Puis de nouveau j’aboie. C’est la voisine d’à côté. Je cesse d’aboyer. Elle me verse à manger, mais elle ne va pas rester.

7 juillet
Cette nuit, Cueillette est revenue, à un moment, j’ai cru.

8, 9, 10,11,12 juillet
Debout dans l’orlyval, Mam’hum regarde l’affiche « Orly Ouest, orly Sud : deux gares pour ne pas se tromper ». C’est bien trouvé. Elle essaie de deviner où se rendent les autres passagers, au volume des bagages, un critère simple, une réduction parfaite.Sa petite valise est posée sur la tranche, roues en l’air sur le travers, l’une d’elles tourne lentement entretenue par la vibration du train. Elle pense aux tortues qui se débattent quand elles sont sur le dos. Elle vérifie son mémo voyage : ouest. Elle le savait déjà. Deux précautions valent mieux qu’une ; avec deux gares, on ne sait jamais - même si on ne peut pas se tromper.

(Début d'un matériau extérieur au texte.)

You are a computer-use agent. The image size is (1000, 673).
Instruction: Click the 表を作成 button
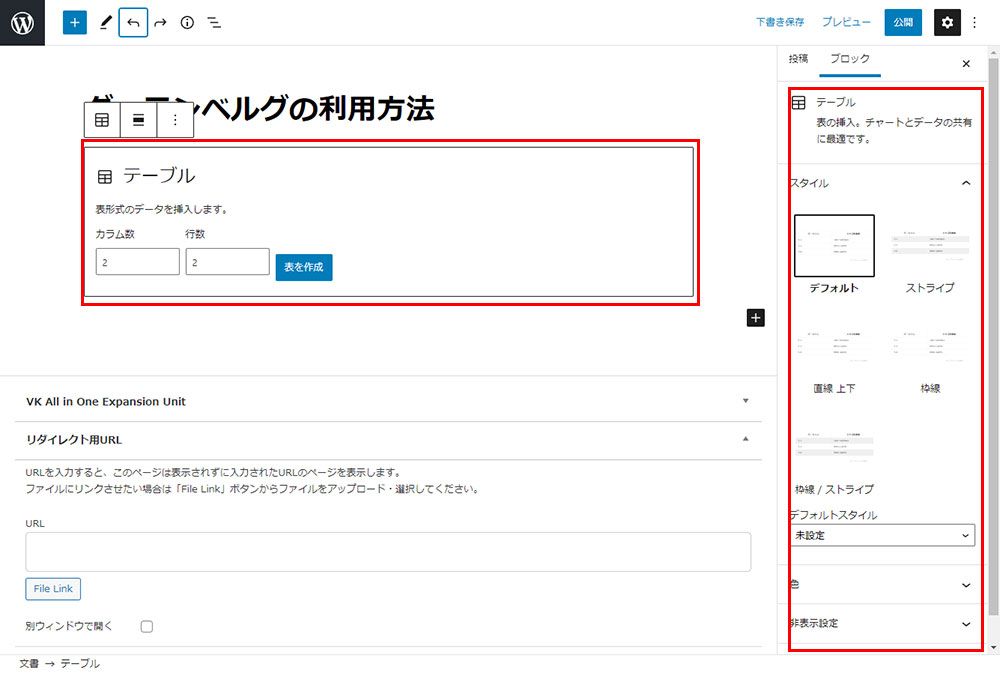coord(304,267)
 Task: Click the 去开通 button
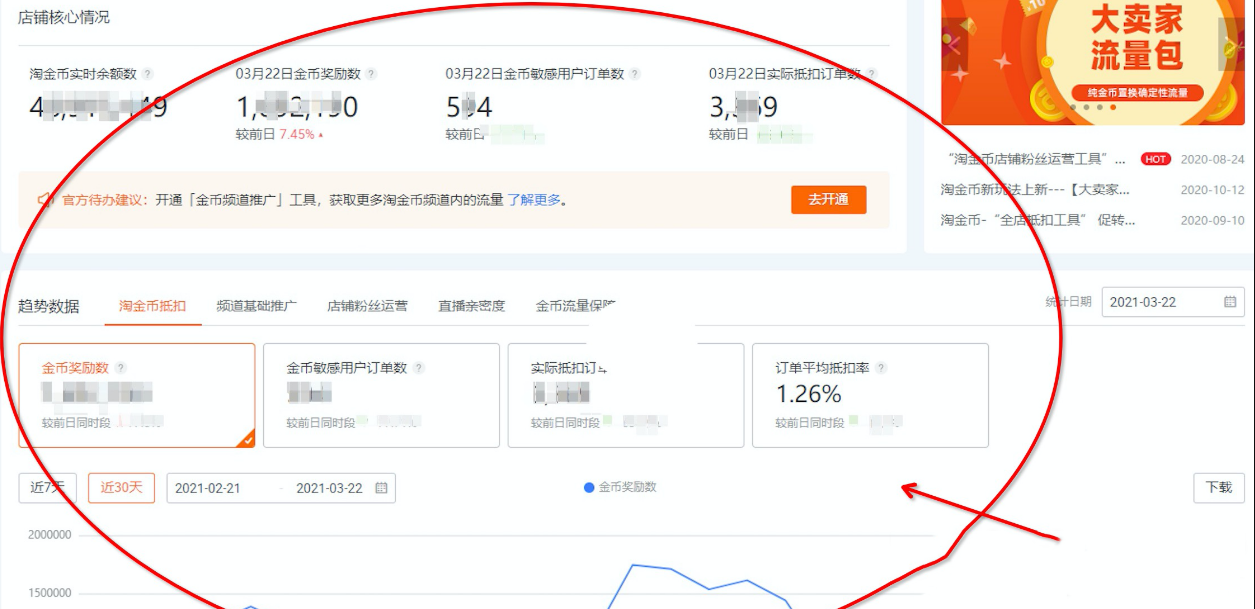[828, 199]
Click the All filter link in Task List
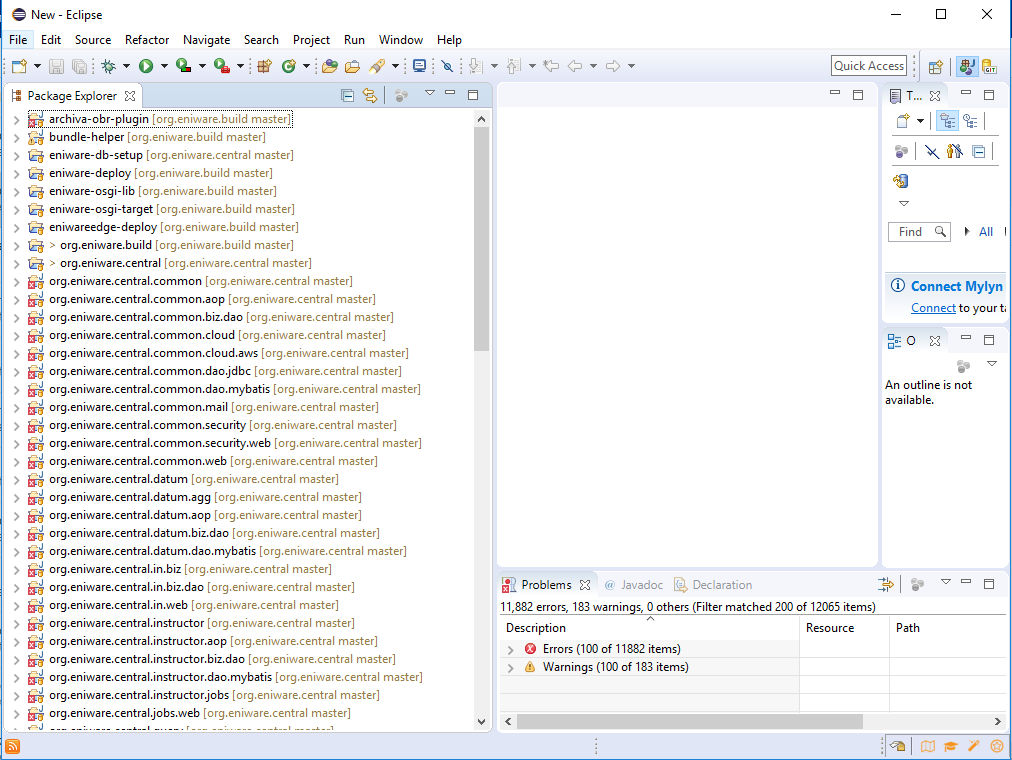 pos(985,231)
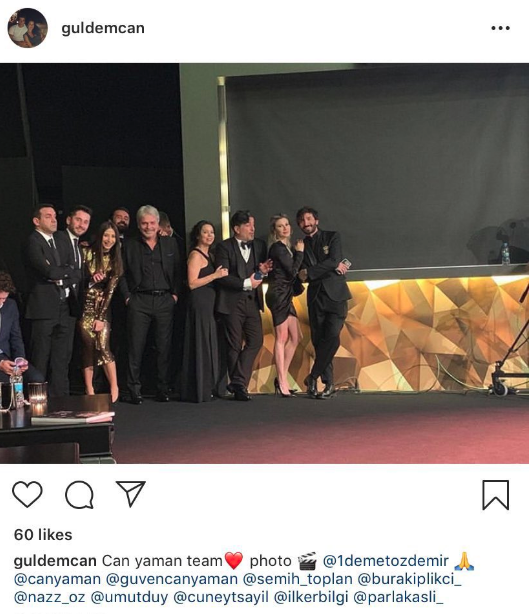Open @nazz_oz mention
The width and height of the screenshot is (529, 614).
pos(49,598)
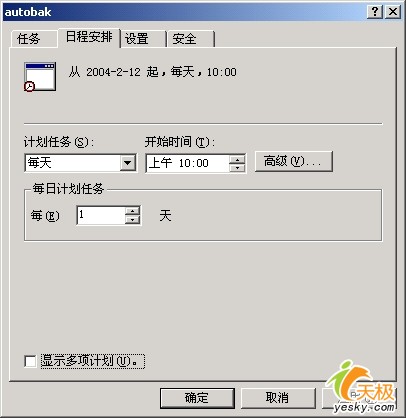Click the 每天 combo box field
This screenshot has width=406, height=418.
pos(81,163)
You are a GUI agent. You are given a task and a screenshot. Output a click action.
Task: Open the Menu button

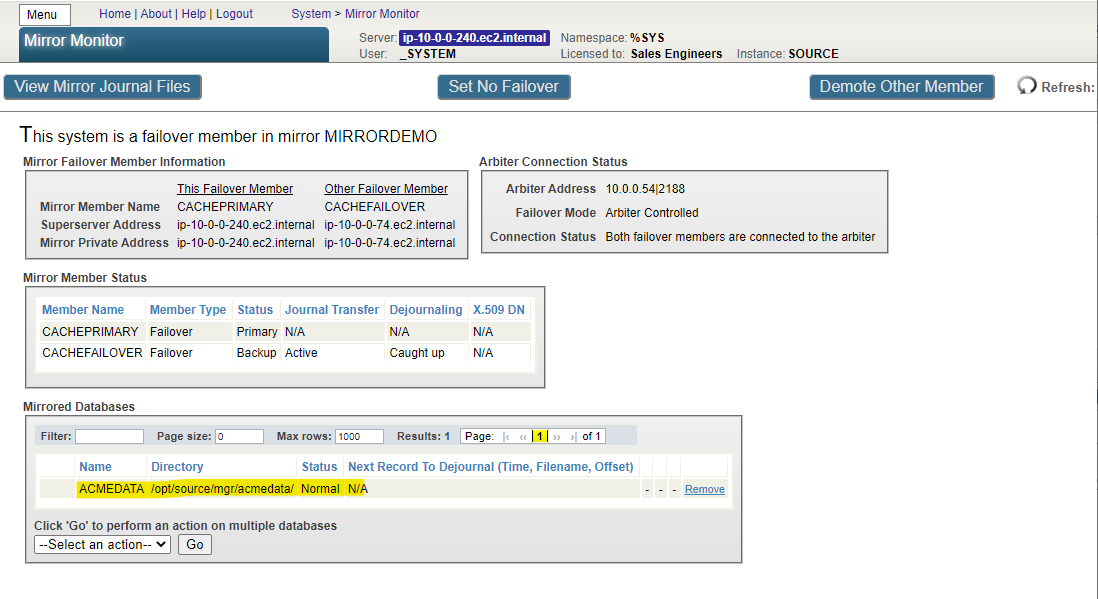point(44,15)
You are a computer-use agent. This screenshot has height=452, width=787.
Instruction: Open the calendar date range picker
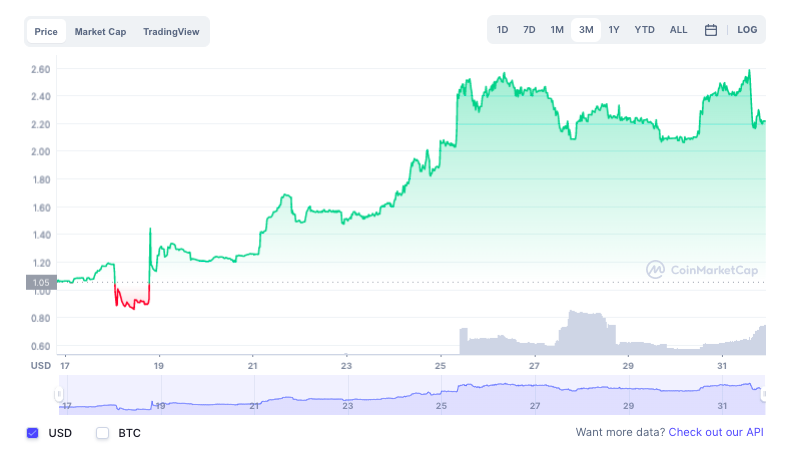[x=711, y=30]
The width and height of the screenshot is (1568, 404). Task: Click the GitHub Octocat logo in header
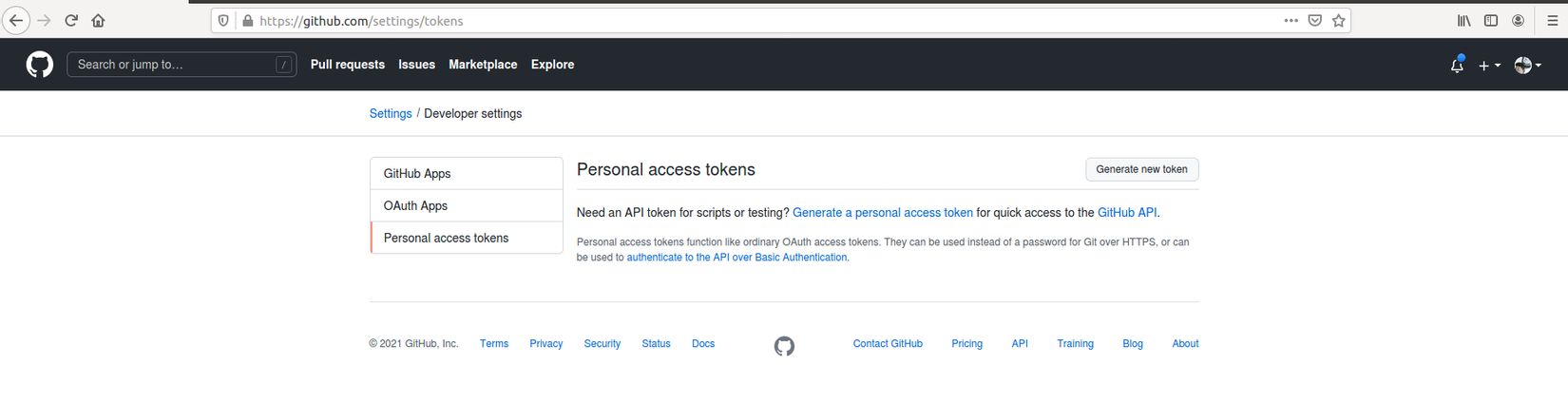coord(39,65)

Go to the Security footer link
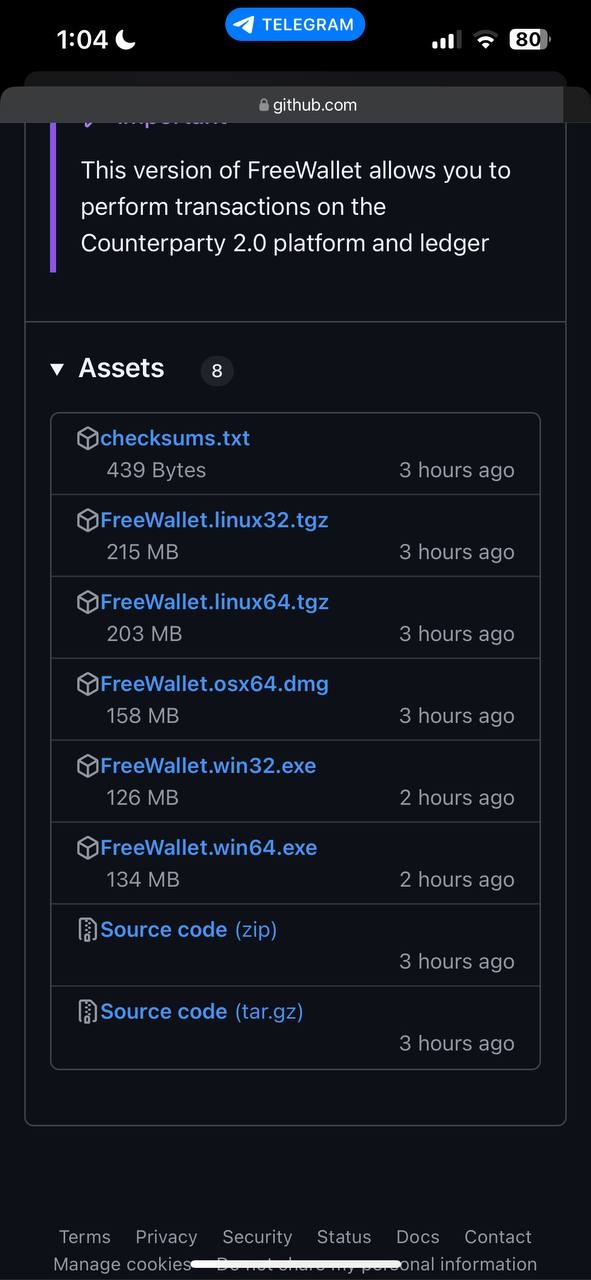pos(257,1237)
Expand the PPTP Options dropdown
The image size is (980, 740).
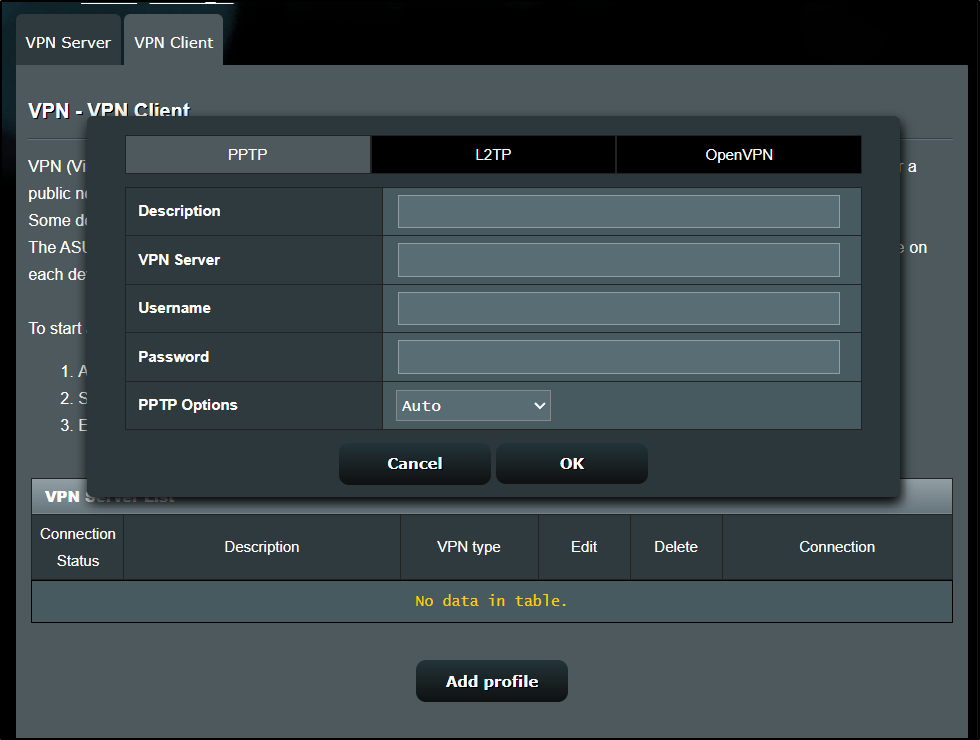(x=473, y=406)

Elle pourrait rater l’avion, ce que tout le monde ou redoute ou espère, ici. Elle prend rarement l’avion : redouter et espérer lui sont rigoureusement étrangers ; ce qui lui est familier, c’est l’entre-deux. Je comprends cela très bien. La peur instille l’espoir, l’espoir instille la peur, appelons cela « l’espeur », couleur secondaire, impure, provenant du mélange intérieur et inférieur de deux humeurs primaires.
Pendant ce temps-là, moi, je mûris. La séparation fait accélération. De mon tapis, je m’élève vers d’autres possibles, mes dents de lait sont toutes tombées et je secrète joyeusement l’adolescence, en hormones sexuelles de bonne qualité. Je délaisse mes jouets un instant, remplace les croquettes de mes rêves par des utopies, des phalanstères, des esperanto, des mondes solidaires, égaux et souriants, des mondes imaginaires, plus vrais que vrais, manifestes pour un monde meilleur, de grand partage, de communion, imaginant pour tous, riches et déhérités, sa part de croquette collective ; moi, le hippie christique que l’adolescence exalte, je donne une place à chacun dans la file d’attente, au milieu des vivats.  
Oui, je mûris. Ce « oui » en est la preuve. Ce « oui » me pose. Il vient d’un monde tout en affirmation, un monde blanc aux bords tranchants ; exit mon ancien monde, frangé, pommelé, tout en hésitation. Oui, je suis tout seul. Oui, Mam’hum est partie.
Je ressasse en boucle notre adieu, la ritualise en une geste magnifiant les hauts faits de notre existence, m’attarde sur les détails de notre quotidien, échantillons d’ordinaire tellement parlant de l’extraordinaire car ne pas se dire adieu laisse une vie entière en suspension. Pour le banquet d’adieu, pas de grands salamalecs non plus, la sobriété est forme de pureté, quelques croquettes auraient pu fait l’affaire. Nous nous serions quittés après avoir rompu une croquette en forme de cœur moitié moitié et salué l’amitié, front contre terre, graves et silencieux, se réjouissant qu’entre le Soi et d’autres Soi la continuité soit possible, qu’il existe de quoi pour un lien. De la grande connexion, connaitre l’inclusion aurait été merveilleux, là, tous les deux.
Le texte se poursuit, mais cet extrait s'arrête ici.